Given task:
Format the material as a numbered list, beginning at the line that contains "This screenshot has width=855, height=642." and running through the end of the material. Skip blank lines and leave the pictures out.

Target pointing data:
>>>>>
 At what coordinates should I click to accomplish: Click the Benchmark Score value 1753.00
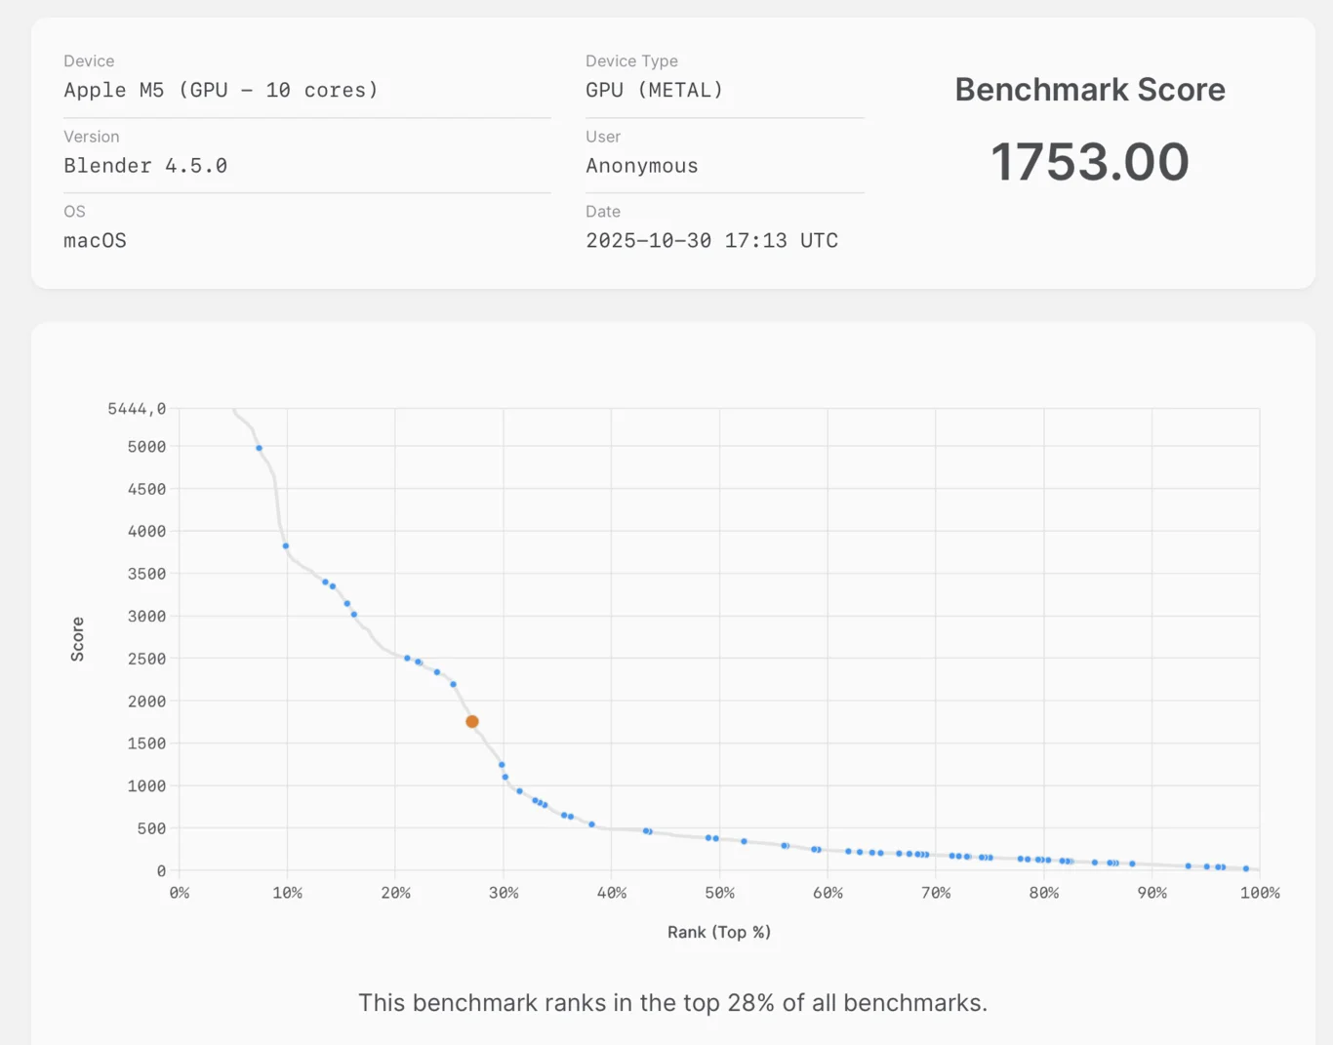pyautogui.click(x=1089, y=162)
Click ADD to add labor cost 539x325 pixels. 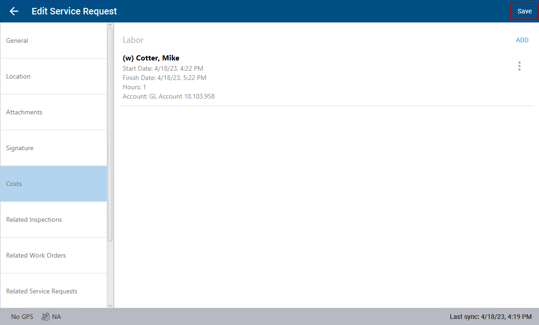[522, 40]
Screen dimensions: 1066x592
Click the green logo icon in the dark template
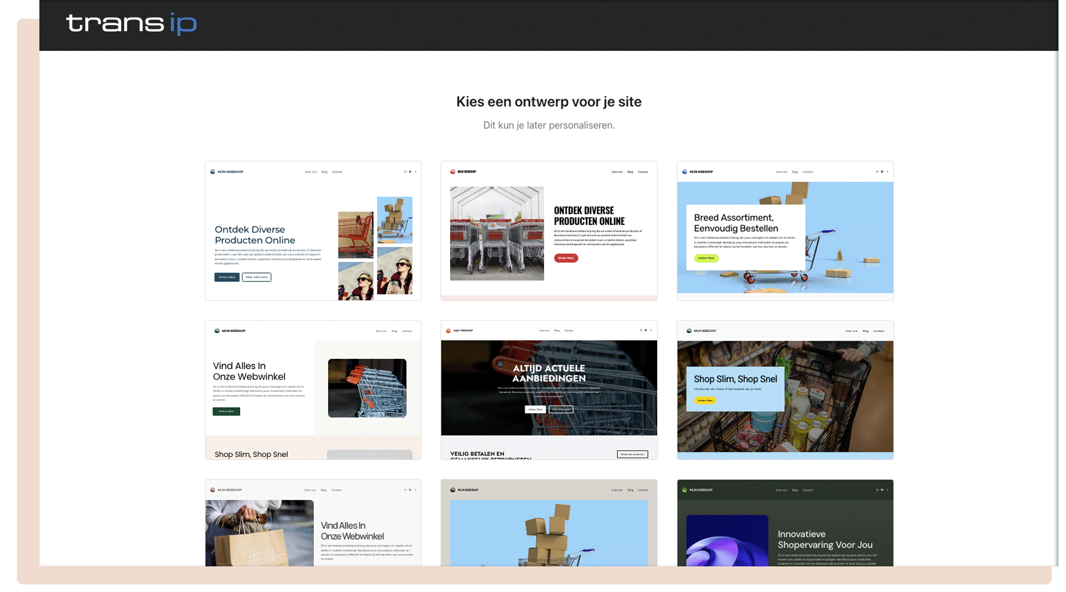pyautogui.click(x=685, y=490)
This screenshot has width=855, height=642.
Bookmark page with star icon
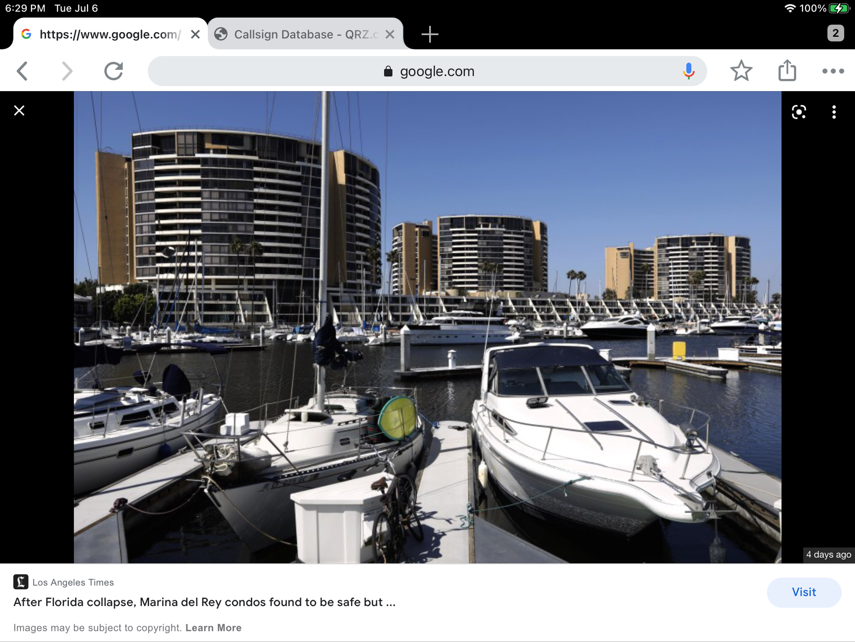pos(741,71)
<<<<<
Task response:
1. This screenshot has width=855, height=642.
2. Bookmark page with star icon
3. pos(741,71)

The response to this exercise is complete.